Quoted passage:
————————

In 1968, both AMT and MPC introduced kits replicating Ohio George’s Gassers. With AMT covering his 1933 Willys, MPC countered with his controversial new Mustang.

MPC’s kit tooling was subsequently modified, and has never been reissued in its original form until now. Not only has Round 2 returned this tool to its mostly original form, it has also substantially improved two areas of the original kit.
The original MPC kit had one major weakness: the body casting was converted from MPC’s 1966 Mustang annual kit, but the front end was not properly updated to reflect the much- different 1967 design. Accordingly, Round 2 tooled an all-new front clip that is correct to the 1967 design, and matches the remainder of the original body shell.  

The other major improvement is an all-new decal sheet. Decals have been added to cover all versions of the 1:1 car during its multiyear campaign. The decals are opaque, show superb print quality/register, and apply easily.

————————

Directives:
**a.** Report each line in the records containing the word "screenshot", copied in full.
**b.** Pick up the passage about the reissued Ohio George Mustang model kit after its last sentence and keep writing.

————————

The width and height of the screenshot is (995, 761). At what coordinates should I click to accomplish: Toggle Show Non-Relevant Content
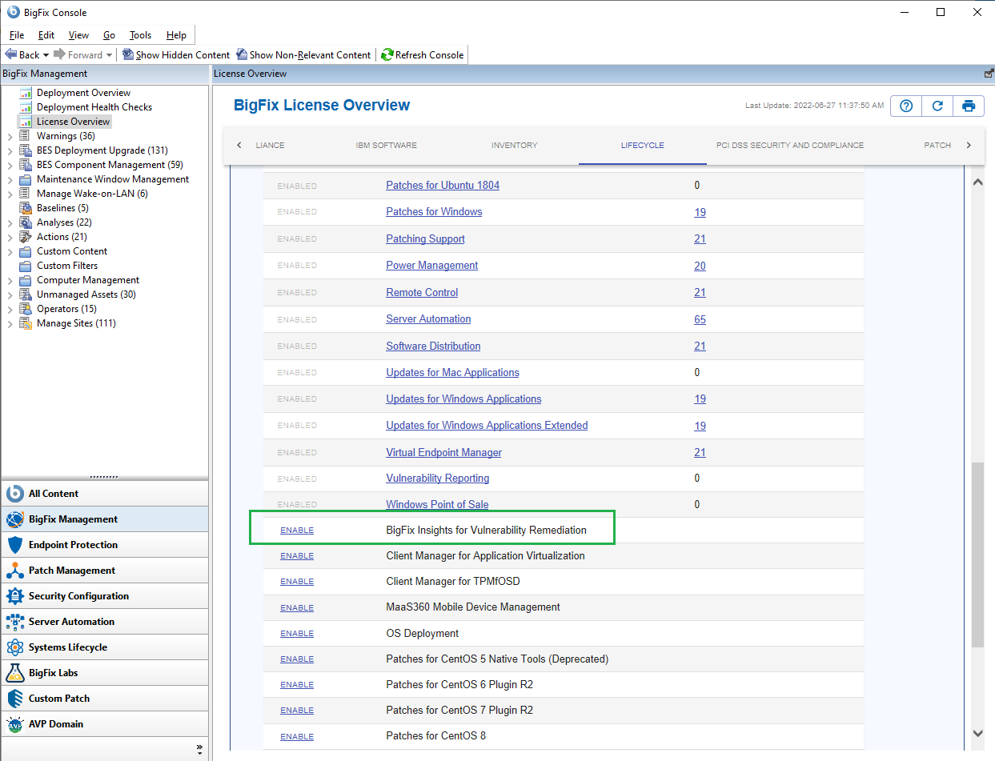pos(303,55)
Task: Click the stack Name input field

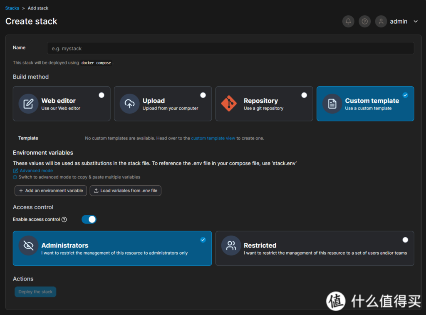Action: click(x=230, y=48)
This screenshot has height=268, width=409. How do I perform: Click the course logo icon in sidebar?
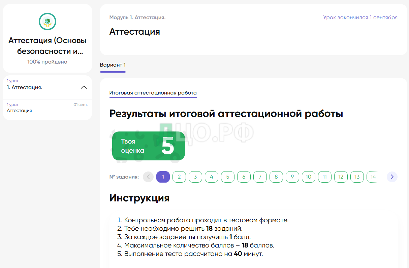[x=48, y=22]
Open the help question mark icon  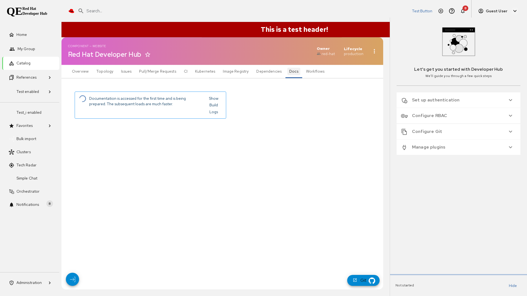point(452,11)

————————

Task answers:
**a.**
The width and height of the screenshot is (995, 761). At what coordinates should I click to accomplish: Toggle Show Non-Relevant Content
This screenshot has height=268, width=409. How do I perform: Click the course logo icon in sidebar?

**b.**
Building the kit is fairly straightforward. Comprehensive painting information is new and matches my references. There are parting lines to address and some flash, but the molding quality is better than many recent kit reissues based on late- 1960s tooling.

The highly detailed interior includes separately molded gauges, three seat belt castings, and a full roll cage. The suspension is equally detailed and mounts to a chassis that captures the unique design of the 1:1 original.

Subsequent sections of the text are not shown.